Outro a amplificar os pedidos é o ator e comediante Luis Chataing (@LuisChataing). Seus quatro milhões de seguidores no Twitter recebem constantemente mensagens compartilhadas por ele de pessoas em necessidade de remédios. O retweet abaixo traz um pedido pelo anti-inflamatório clonac e o antipsicótico quetiapina.

Apesar da existência de alguns aplicativos bem-intencionados, como Akizta, Redas Ayudas e o site DonaMed, o Twitter é a plataforma mais escolhida pelos venezuelanos para a procura de medicamentos – apenas um sexto deles são usuários ativos da rede social.

O método tem funcionado, e a prova disso está no grande número de respostas às mensagens publicadas, onde detalhes e preços são expostos para qualquer um ver.

Um exemplo é a postagem feita por Rosa Rodriguez, uma internauta que sofre de epilepsia.

Após publicar a mensagem diversas vezes, ela encontrou uma fornecedora.

Em consideração, Rosa não apenas mencionou a pessoa que lhe forneceu o medicamento, chamada Laura García, como recebeu uma resposta dizendo que está "às ordens".

Assim funciona o mercado negro e aberto de medicamentos na Venezuela.
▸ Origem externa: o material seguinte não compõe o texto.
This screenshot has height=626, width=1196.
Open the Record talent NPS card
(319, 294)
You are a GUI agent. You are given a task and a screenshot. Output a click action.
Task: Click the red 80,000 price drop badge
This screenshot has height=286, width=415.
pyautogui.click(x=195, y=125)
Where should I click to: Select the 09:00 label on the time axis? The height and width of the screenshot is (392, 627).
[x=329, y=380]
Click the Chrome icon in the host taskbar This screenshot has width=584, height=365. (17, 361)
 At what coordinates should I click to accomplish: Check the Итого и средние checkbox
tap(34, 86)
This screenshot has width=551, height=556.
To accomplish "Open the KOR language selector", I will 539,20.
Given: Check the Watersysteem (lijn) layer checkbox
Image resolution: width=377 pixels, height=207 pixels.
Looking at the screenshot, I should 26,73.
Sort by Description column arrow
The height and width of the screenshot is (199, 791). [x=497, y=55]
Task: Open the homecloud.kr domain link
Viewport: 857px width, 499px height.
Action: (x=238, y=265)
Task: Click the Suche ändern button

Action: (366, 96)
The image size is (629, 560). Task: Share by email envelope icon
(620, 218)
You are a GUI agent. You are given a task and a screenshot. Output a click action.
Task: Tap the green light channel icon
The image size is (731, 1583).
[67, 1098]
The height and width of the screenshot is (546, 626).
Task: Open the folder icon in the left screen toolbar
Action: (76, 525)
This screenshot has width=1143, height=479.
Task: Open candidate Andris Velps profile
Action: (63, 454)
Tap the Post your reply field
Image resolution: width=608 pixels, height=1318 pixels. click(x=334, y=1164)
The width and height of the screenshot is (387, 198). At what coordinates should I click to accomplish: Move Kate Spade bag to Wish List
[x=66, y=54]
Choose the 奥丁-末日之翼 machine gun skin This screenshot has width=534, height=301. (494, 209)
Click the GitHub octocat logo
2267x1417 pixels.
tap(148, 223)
Mas de onde estão vindo esses remédios?

No melhor dos casos, são produtos que sobraram em empresas privadas, cujos prazos de validade ainda não expiraram – uma transação ilegal, mas que seria potencialmente "segura".

Eles também poderiam ser sobras privadas que expiraram ou que estragaram por outras razões. A asparaginase, por exemplo, precisa ser armazenada a uma temperatura entre 2 e 8 graus Celsius. Se alguém compra o remédio no Brasil, por exemplo, e não o resfria corretamente no caminho, ele torna-se inútil.

Além disso, num país em desenvolvimento como a Venezuela, que vive em meio a uma recessão brutal, há o risco muito sério de fornecedores do mercado negro venderem medicamentos falsificados.

De qualquer forma, os venezuelanos estão desesperados e, por enquanto, dispostos a aceitar esse risco – as próprias atividades na rede social são ilegais. As autoridades, por sua vez, parecem ignorar esse mercado paralelo, enquanto trabalham em uma solução.

Políticos em Caracas estão decidindo agora se o país declara ou não uma crise de saúde humanitária. Fazendo isso, a Venezuela poderia receber auxílio em forma de medicamentos da América Latina, da Europa e da Organização Mundial da Saúde.